Birde sayın okur kişisel kaşınma halleri vardır. Özellikle yeni yetme gençlerimiz hızla Polat Alemdar ya da Apaçi kimliğine bürünmekteki, Sürekli teyakkuz halinde  kaşımaya yada kaşınmaya yatkın  bir eda ile dolaşmaktadırlar. Onlarla göz göze gelemezsiniz, yan bakamazsınız ve en önemlisi yan yana aynı anda geçemezsiniz karşılıklı. Sizi öyle bir kaşırlar ki Allah muhafaza vücudunuzdaki her bir hücrenin bir daha değil kaşınmaya ürpermeye bile cesareti olmayacaktır. Bu hazin insanlık halleri de yine bizim gibi gelişmeye çalışmaktan usanmış ülkelerde oldukça yaygın bir tablodur ve eğitimimize ayrılan bütçenin komikliği ile doğru orantılıdır.

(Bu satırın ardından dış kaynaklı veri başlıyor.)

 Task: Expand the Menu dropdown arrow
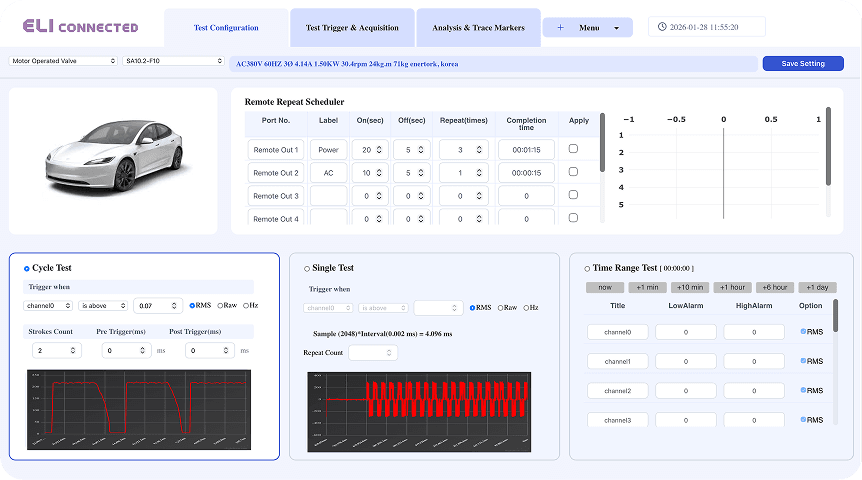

Bu hafta konumuz kaşınmak/gidişmekti efendim gerek toplumsal gerekse bireysel anlamda tüm kaşıntılarımıza yüce Tanrıdan acil şifalar dilerken, şu sıcak yaz günlerinde aşırı terlemelere bağlı terin kurumasına bağlı tuz birikimi ile gerçekleşen kaşınmaların konumuz ile bir ilgisinin olmadığını şiddetle belirtmek isterim. Sakin, huzurlu ve meydanlarda gittikçe bayağılaşan propaganda kaşıntılarından uzak bir hafta dilerim.